Average total solid-wood yields of unthinned loblolly pine planted at 1,730 seedlings per hectare (700/acre) on non-old-field sites at various locations within its range were predicted to increase from approximately 155 m³/ha (2,200 ft³/acre) at age 15 to 300 m³/ha (4,200 ft³/acre) at age 30. Mean annual increment at age 30 was about 10 m³/ha (145 ft³/acre) (1,4,27,33,67). Estimates are also available for a variety of site and stand conditions and geographic areas (8,21,22,23,25,44,68,71).
Growth and yield in natural uneven-aged loblolly pine stands is dependent on stand structure, stocking, and site quality. To optimize average annual growth on average sites with a site index of 27 m (90 ft), stand structure should be manipulated so that approximately 70 percent of the merchantable cubic volume is in the saw-log portion of the stand, that is, trees 25 cm (10 in) in d.b.h. and larger.

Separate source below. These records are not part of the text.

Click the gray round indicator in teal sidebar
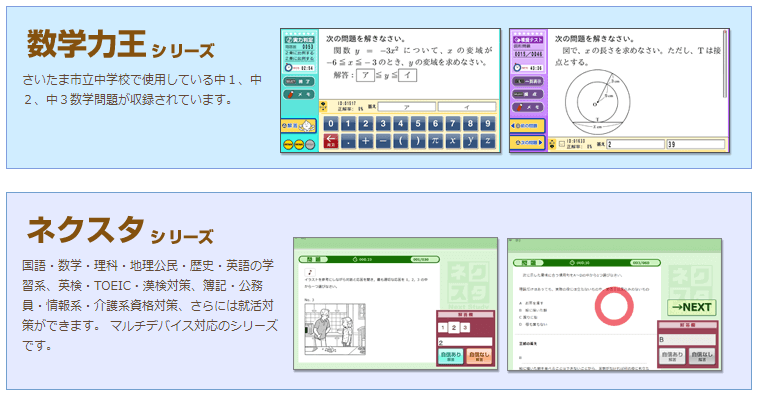 point(310,144)
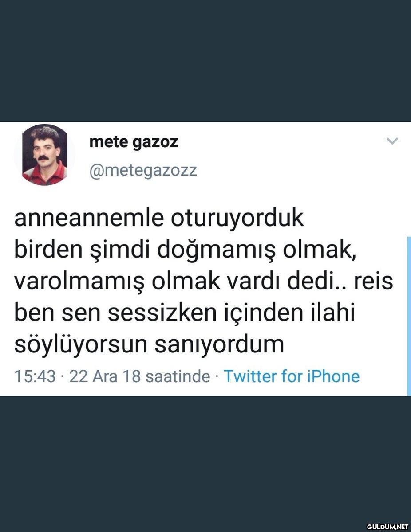Viewport: 411px width, 532px height.
Task: Open the tweet options chevron dropdown
Action: [x=392, y=141]
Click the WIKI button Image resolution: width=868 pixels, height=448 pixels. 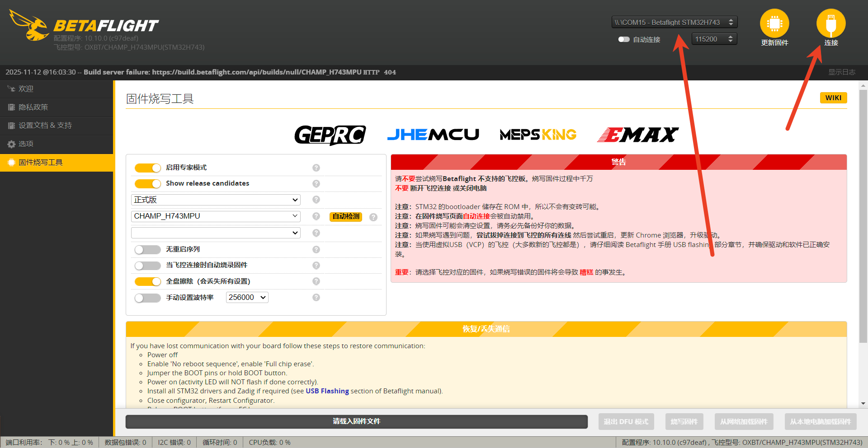pyautogui.click(x=833, y=98)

On average sites, stands with approximately 17 m²/ha (75 ft²/acre) of basal area, or 140 m³/ha (2,000 ft³/acre) total merchantable volume, or 10,000 fbm saw-log volume at the end of the cutting cycle would be considered well stocked (5,84,86).
On good sites in southern Arkansas, with a site index of 27 m (90 ft) managed uneven-aged loblolly pine stands that are well stocked have averaged 0.7 m²/ha (3 ft²/acre) of basal-area growth, 5.6 m³/ha (80 ft³/acre) of merchantable volume growth, or 432 fbm/acre of saw-log volume growth per year for a 29-year period. On somewhat poorer sites in the Georgia Piedmont with a site index of 23 m (75 ft), annual growth has averaged 5.3 m³/ha (76 ft³/acre) or 319 fbm/acre over a 21-year period (5,17,82,85,86).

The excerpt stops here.